Take the data below and extract the lines from the one with "You are a computer-use" to the one with "Viewport: 493px width, 351px", inclusive, exactly as written.
═══ Exercise material ═══
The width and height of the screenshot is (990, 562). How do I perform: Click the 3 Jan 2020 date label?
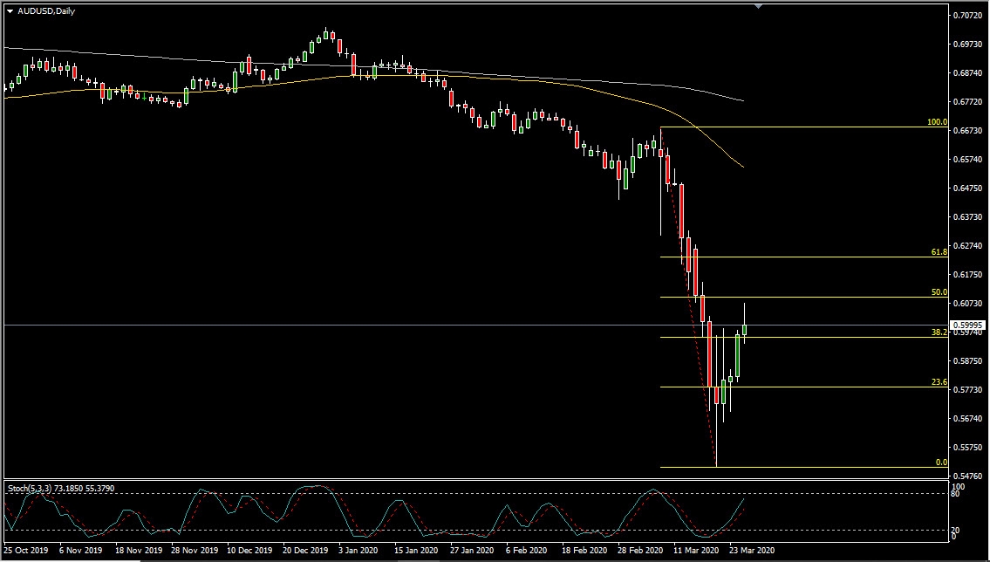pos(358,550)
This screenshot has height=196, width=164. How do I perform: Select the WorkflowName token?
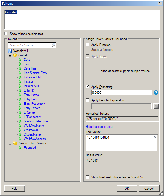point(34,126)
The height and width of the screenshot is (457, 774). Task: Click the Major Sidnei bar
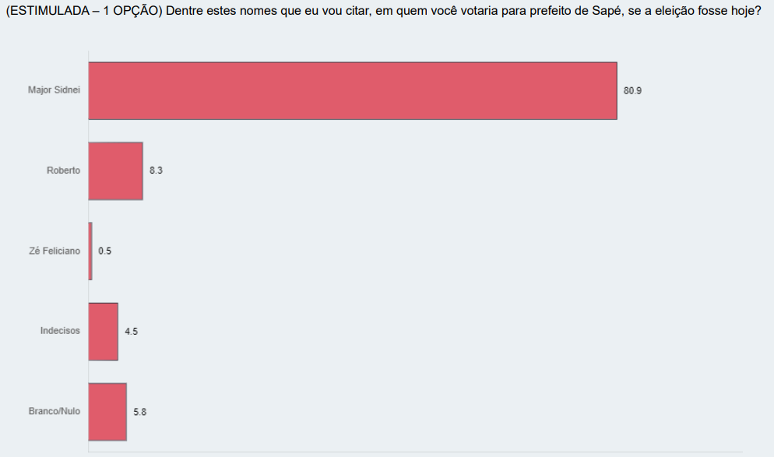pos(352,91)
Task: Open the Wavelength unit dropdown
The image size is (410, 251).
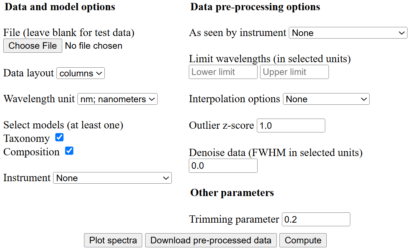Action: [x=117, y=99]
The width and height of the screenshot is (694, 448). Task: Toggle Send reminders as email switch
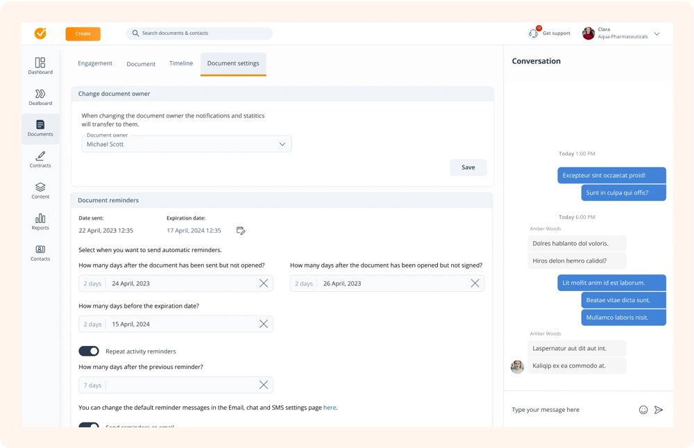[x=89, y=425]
═══
═══ Exercise material ═══
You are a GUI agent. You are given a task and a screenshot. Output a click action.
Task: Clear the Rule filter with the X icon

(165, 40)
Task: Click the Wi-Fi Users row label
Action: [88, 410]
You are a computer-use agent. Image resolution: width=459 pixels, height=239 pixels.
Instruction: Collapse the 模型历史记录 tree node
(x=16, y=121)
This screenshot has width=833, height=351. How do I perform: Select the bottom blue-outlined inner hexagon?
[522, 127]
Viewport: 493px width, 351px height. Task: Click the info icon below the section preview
═══
═══ Exercise material ═══
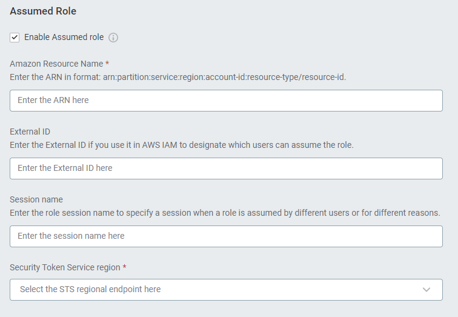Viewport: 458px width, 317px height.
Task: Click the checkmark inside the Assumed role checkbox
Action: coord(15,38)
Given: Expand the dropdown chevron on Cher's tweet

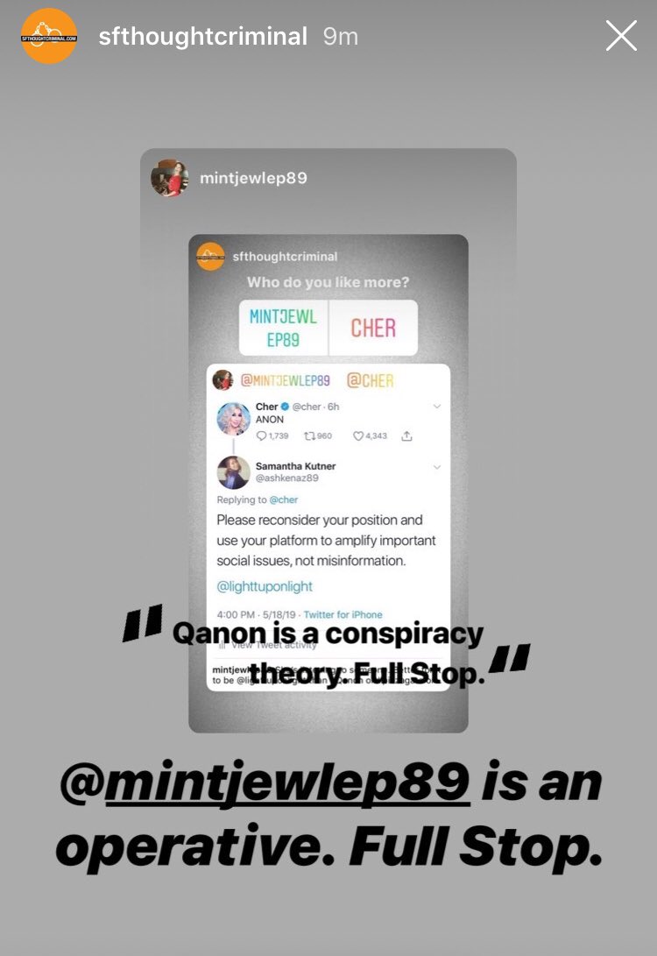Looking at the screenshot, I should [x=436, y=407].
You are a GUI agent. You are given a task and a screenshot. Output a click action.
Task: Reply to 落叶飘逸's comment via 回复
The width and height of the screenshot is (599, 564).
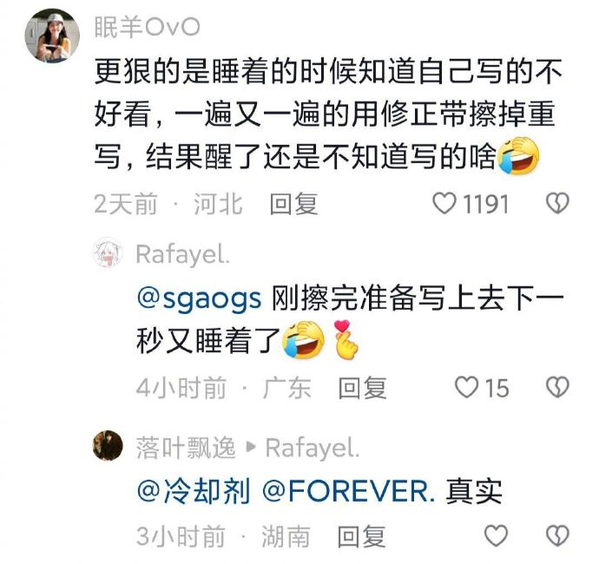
═══
• Response:
You are a computer-use agent. Image resolution: width=459 pixels, height=239 pixels.
Instruction: Collapse the 模型历史记录 tree node
(x=16, y=121)
This screenshot has width=833, height=351. How do I perform: Select the bottom blue-outlined inner hexagon?
[522, 127]
Viewport: 493px width, 351px height. Task: Click the info icon below the section preview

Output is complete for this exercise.